Wednesday, March 02, 2011

Nonlinearity in Rheology - Be Afraid, Be Very Afraid

The impact of "nonlinearity" across the sciences is, well, nonlinear. If a chromotographer tells you your sample has a nonlinear calibration curve, tell him "boo hoo", rub your fingers together to indicate your playing the world's smallest violin and continue on. It simply means that he will have to work a little harder to put error bars on the analysis, rather than being able to apply a single % across the range.

But when the rheologist tells you that your sample is being tested in the nonlinear response range, run and don't ever come back. It isn't the rheologist that is complaining as nonlinear behavior in polymers is far more interesting.

To explain all of what is known of nonlinear rheology here would be impossible, so let me give you a small taste. For small enough deformations of your sample, the actual value of the deformation doesn't really matter much - you'll get the same output regardless of what the deformation is. All you really need to know is the stress and the strain rate.
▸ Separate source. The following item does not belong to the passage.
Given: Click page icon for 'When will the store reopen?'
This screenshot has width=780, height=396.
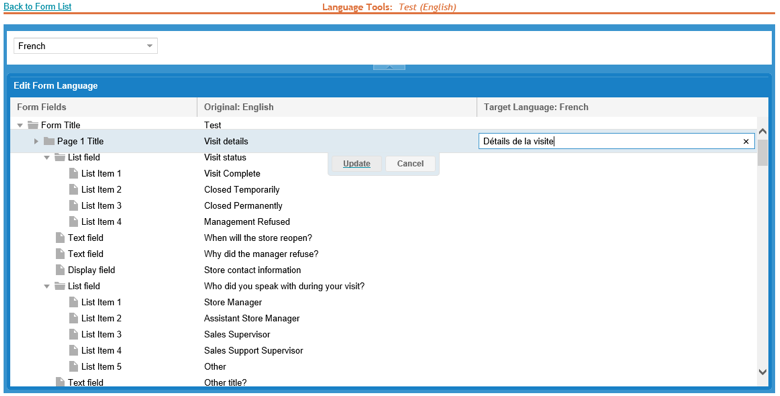Looking at the screenshot, I should tap(60, 238).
But if the deformation becomes too large, then everything - the strain, the strain history, the strain rate, and the strain rate history - and they are all interrelated by tensors whose manipulation becomes extremely complex if you're not using Cartesian coordinates.

But as I said, it's the nonlinear behavior that gives rheology all it's magic, such as the normal forces that we see in die swell and rod climbing.